WHAT TO PRODUCE:
Lines before the one containing "Where should I" are not copied; that line and every one after it, through the end of the material below, are printed exactly, without pictures.
[PROVIDED RECORDS Boundary: Start]
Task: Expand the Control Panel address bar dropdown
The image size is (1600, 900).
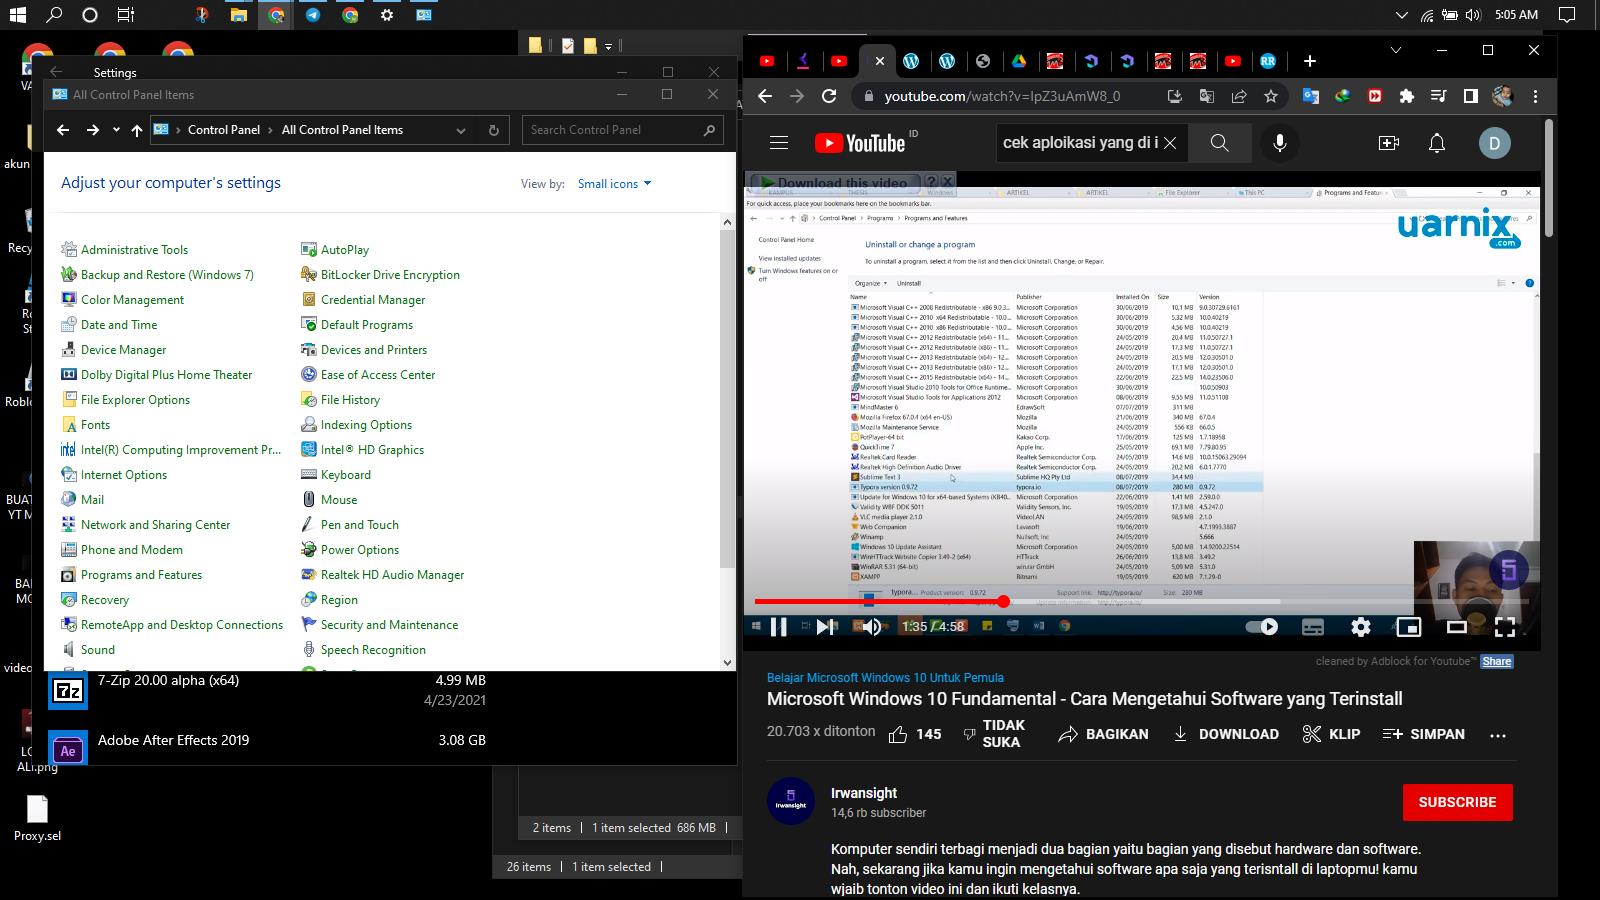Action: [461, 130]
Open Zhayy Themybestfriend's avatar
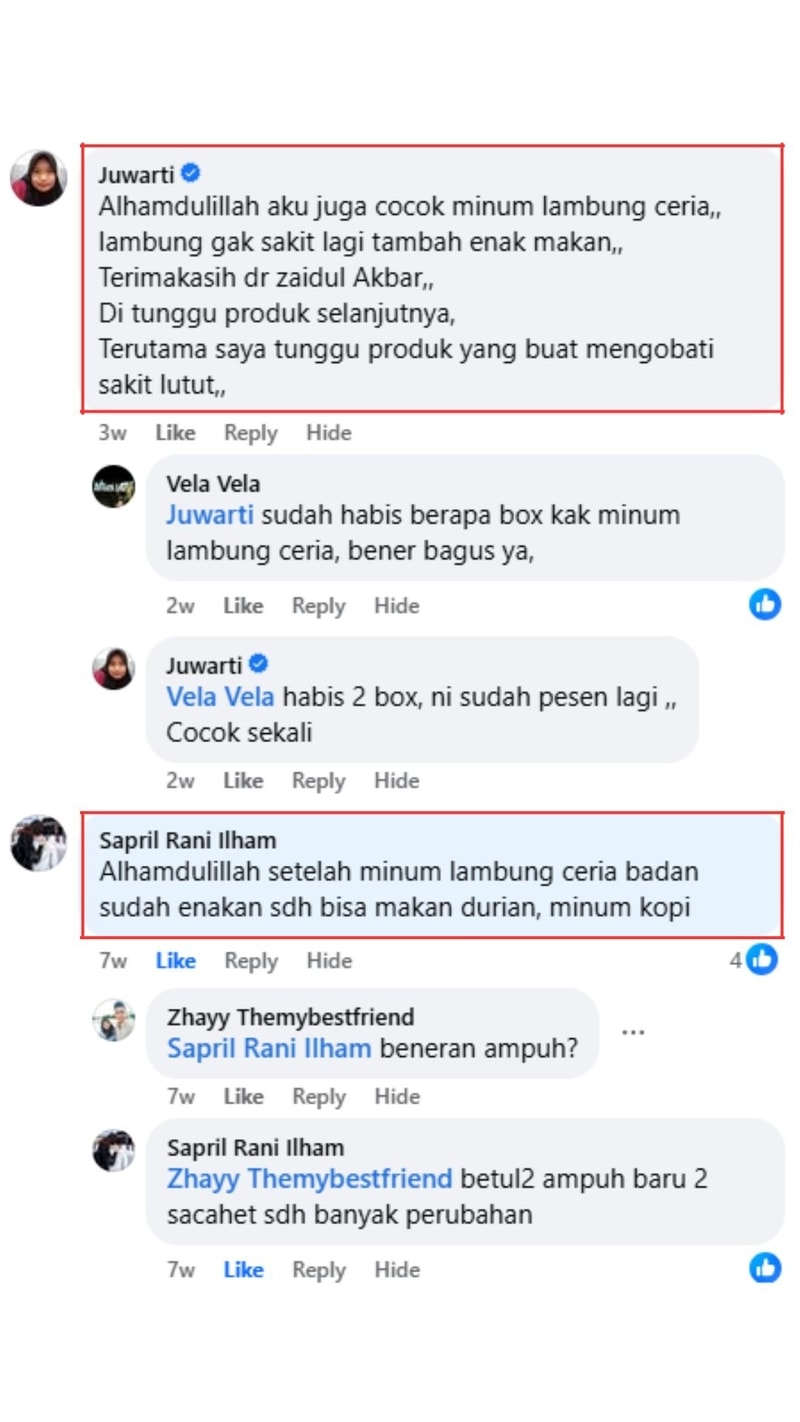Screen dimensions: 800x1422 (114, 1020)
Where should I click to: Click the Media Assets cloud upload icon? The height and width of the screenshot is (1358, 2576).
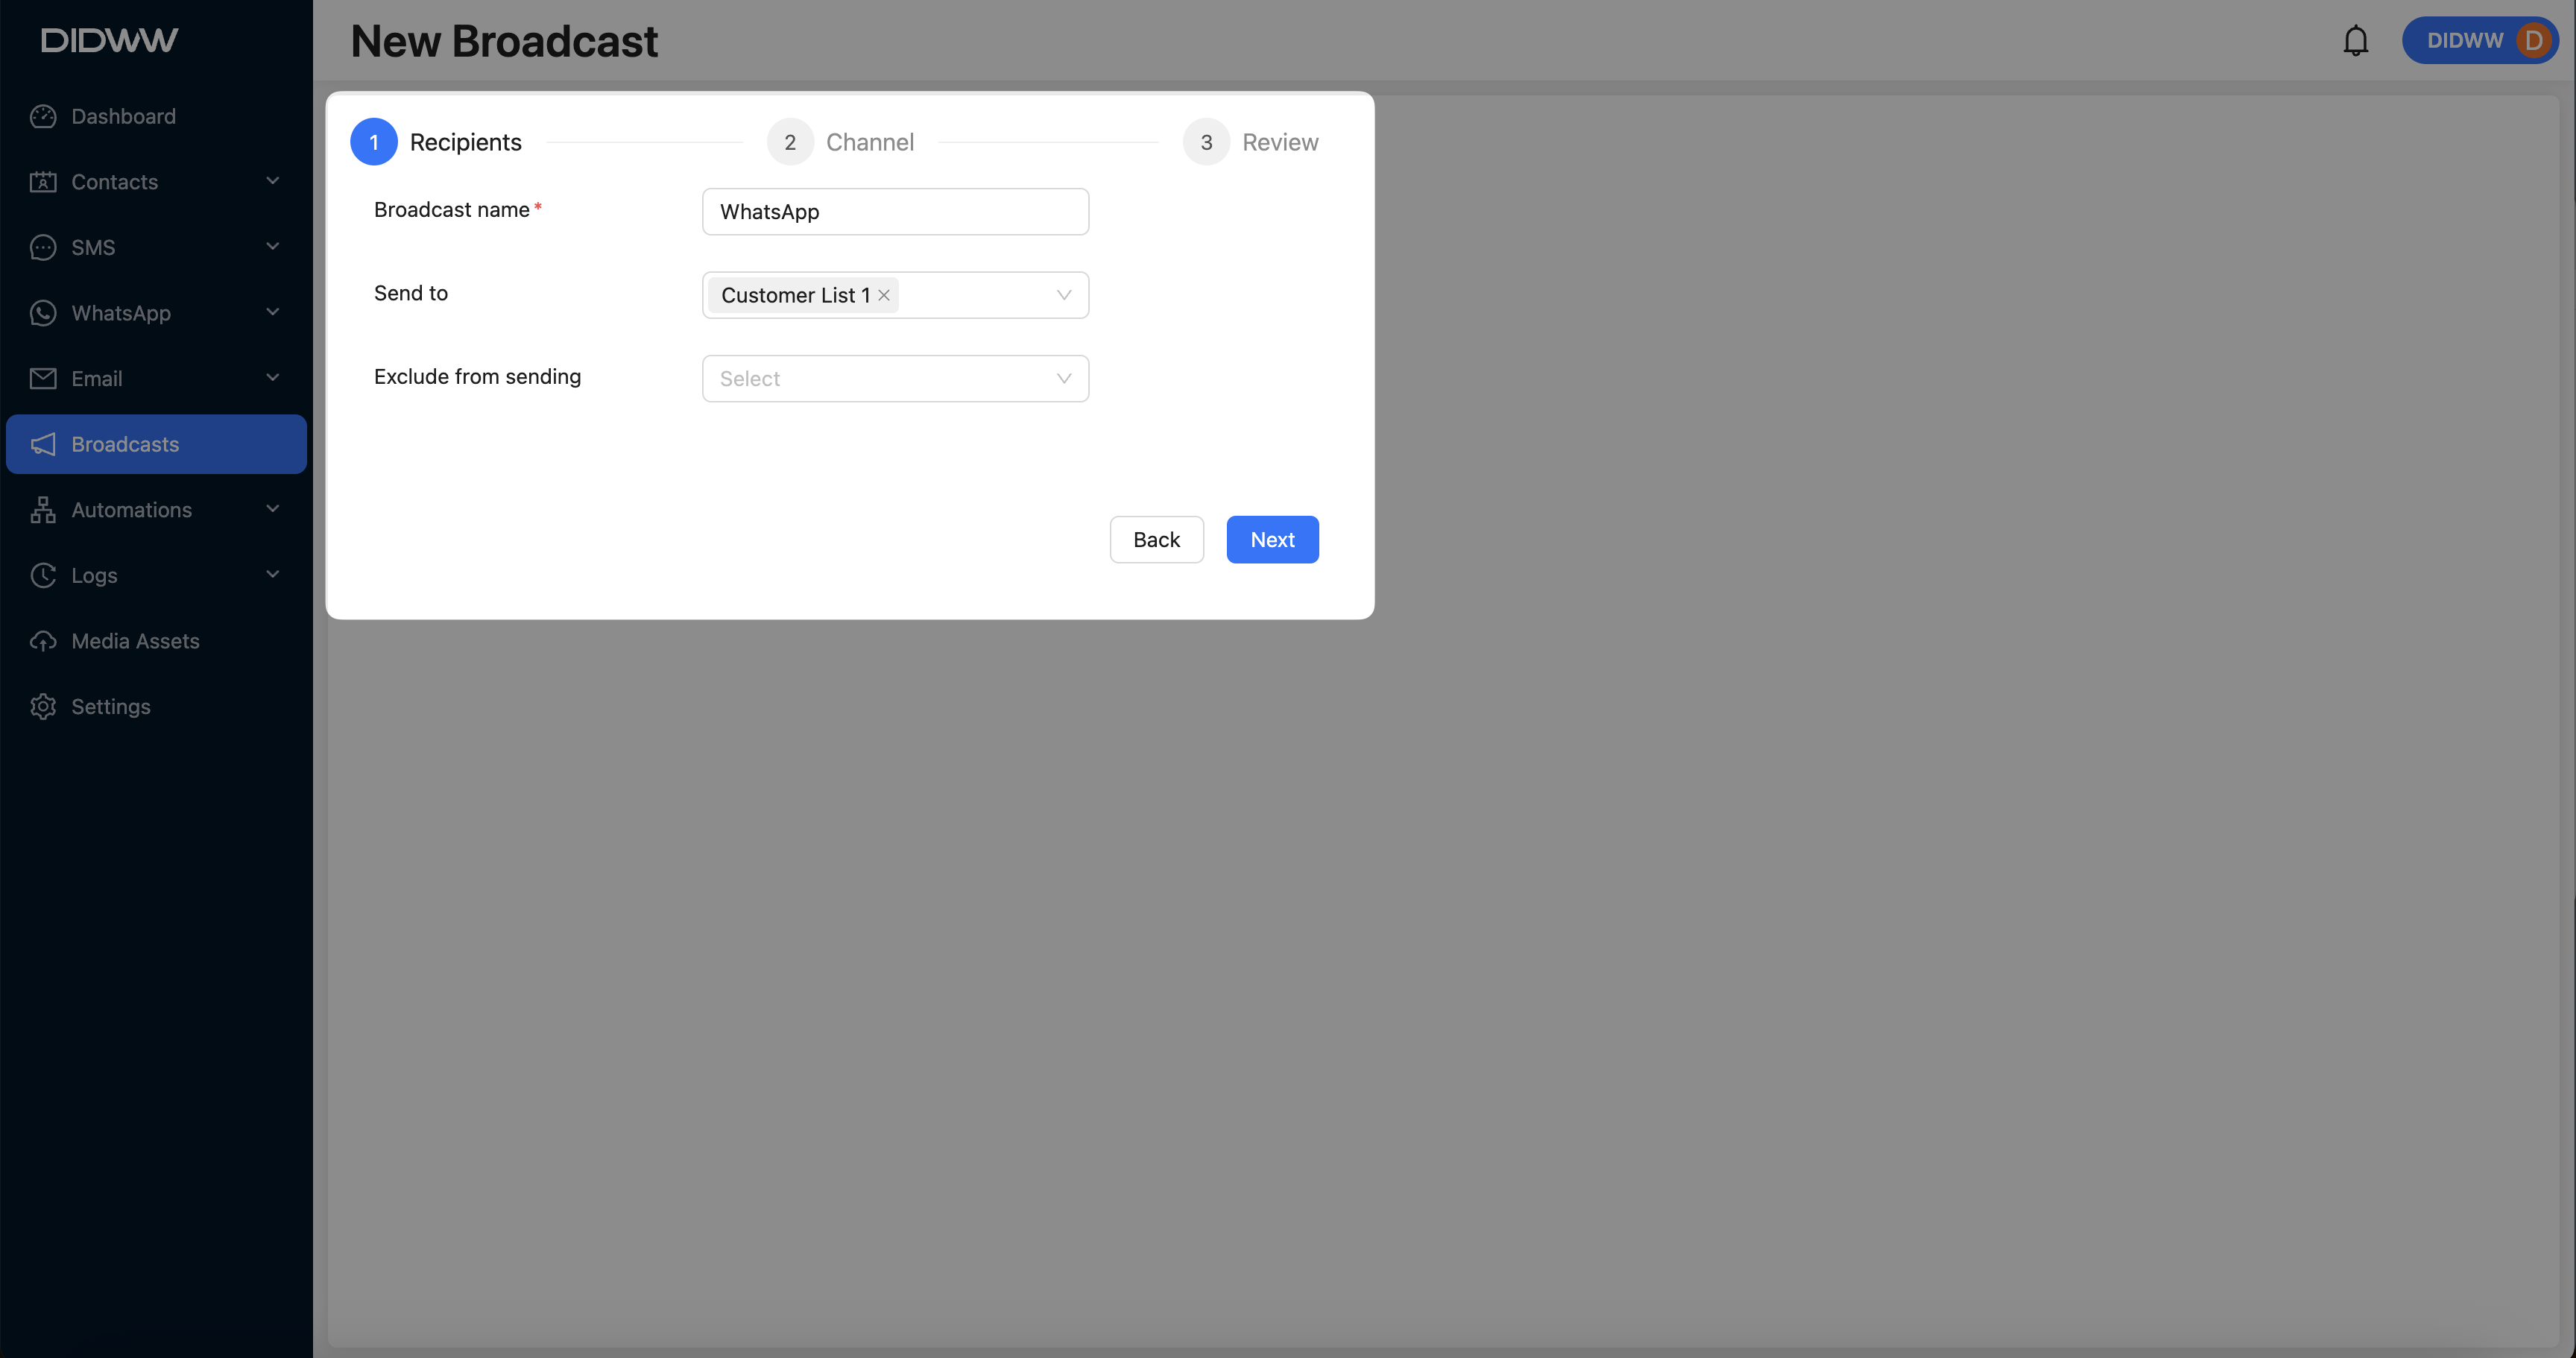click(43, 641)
[PROVIDED RECORDS Boundary: End]
SOLUTION TO THIS TASK:
Where should I click to: Click the Media Assets cloud upload icon? The height and width of the screenshot is (1358, 2576).
click(43, 641)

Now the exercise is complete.